Resulta inadmisible la posición de los Sindicatos convocantes de la huelga de Metro. No creo que deba aceptarse de ninguna forma el pulso que plantean los trabajadores. Las medidas por parte del Gobierno de la CAM deben ser contundentes: suspensión de empleo y sueldo para los que hayan incumplido los servicios mínimos.

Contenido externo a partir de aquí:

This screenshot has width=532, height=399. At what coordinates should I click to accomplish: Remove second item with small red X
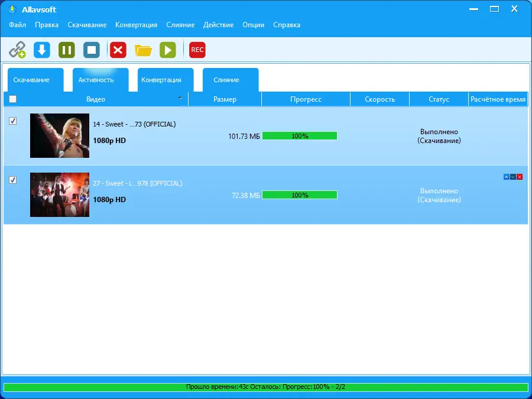pyautogui.click(x=520, y=177)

La huelga no es de recibo por varios motivos. El primero de todos tiene que ver con la injusticia de sus planteamientos. El Decreto ley del Gobierno de la Nación está planteado desde la necesidad de disminuir el gasto público. Por tanto, resulta completamente apropiado trasladar esa política de contención del déficit a las Empresas Públicas. Otros muchos trabajadores de las mismas han visto disminuidos sus ingresos y han expresado su desacuerdo con medidas proporcionadas: Movilizaciones, huelgas legales e incluso se han planteado recursos judiciales contra el descenso en las nóminas. Sin embargo, en ningún caso se ha planteado una reivindicación tan desproporcionada y en términos tan desproporcionados.
El segundo argumento para mostrarse en contra de esta coacción tiene que ver con su incidencia negativa en la productividad. Están por cuantificar las pérdidas económicas que generará. Justo lo que necesitamos ahora. Que cientos de miles de madrileños lleguen tarde a sus empleos, a sus repartos, a sus gestiones comerciales. Habrá incluso quien pueda perder su empleo por no asistir a su puesto de trabajo. Por no añadir el daño en determinadas urgencias que genera el colapso de tráfico generado por la interrupción del servicio del metropolitano.
En tercer lugar, se atenta contra la libertad de los propios trabajadores de Metro que deciden no apoyar la huelga. Los piquetes sindicales autodefinidos como informativos, no dejan de ser una herramienta que cercena la autonomía del que quiere ir a ocupar su puesto de trabajo. Claro, que a los liberados sindicales son a los que nunca echan a la calle, en su privilegiada condición de “defensores de los trabajadores”.
Merece un comentario aparte la postura adoptada por los dirigentes políticos de los partidos de la oposición. Su postura irresponsable les retrata en su condición partidaria, bien lejos de la que debería mantener un servidor del ciudadano, independientemente de su orientación ideológica.
Pero claro, algunos no pueden soportar que una comunidad autónoma como Madrid, se destaque de forma tan evidente del resto, mientras está gobernada por el PP. El déficit público de gestión de la CAM es del 0,77 % (el de España anda cerca del 13%). Hace menos de un mes la CAM colocó algo mas de 1.500 millones de euros de deuda pública en menos de 3 horas y con 97 puntos básico de diferencial con el bono alemán. Al mismo tiempo España tuvo que pagar para colocar 3.000 millones mas de 220 puntos básicos.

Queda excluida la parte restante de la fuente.